-- PROVIDED INFORMATION follows --
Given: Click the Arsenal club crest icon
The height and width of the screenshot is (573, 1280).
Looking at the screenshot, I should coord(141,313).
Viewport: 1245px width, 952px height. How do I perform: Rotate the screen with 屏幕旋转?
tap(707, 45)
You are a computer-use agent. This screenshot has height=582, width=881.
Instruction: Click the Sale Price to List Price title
-- PROVIDED INFORMATION concluded --
PROBLEM DETAILS: Each line of the listing is to be duplicated exactly as it appears.

RESPONSE TO THIS TASK:
Given: Click the Arsenal club crest icon
The height and width of the screenshot is (573, 1280).
Looking at the screenshot, I should coord(141,313).
Viewport: 1245px width, 952px height. How do I perform: Rotate the screen with 屏幕旋转?
tap(707, 45)
You are a computer-use agent. This screenshot has height=582, width=881.
Instruction: Click the Sale Price to List Price title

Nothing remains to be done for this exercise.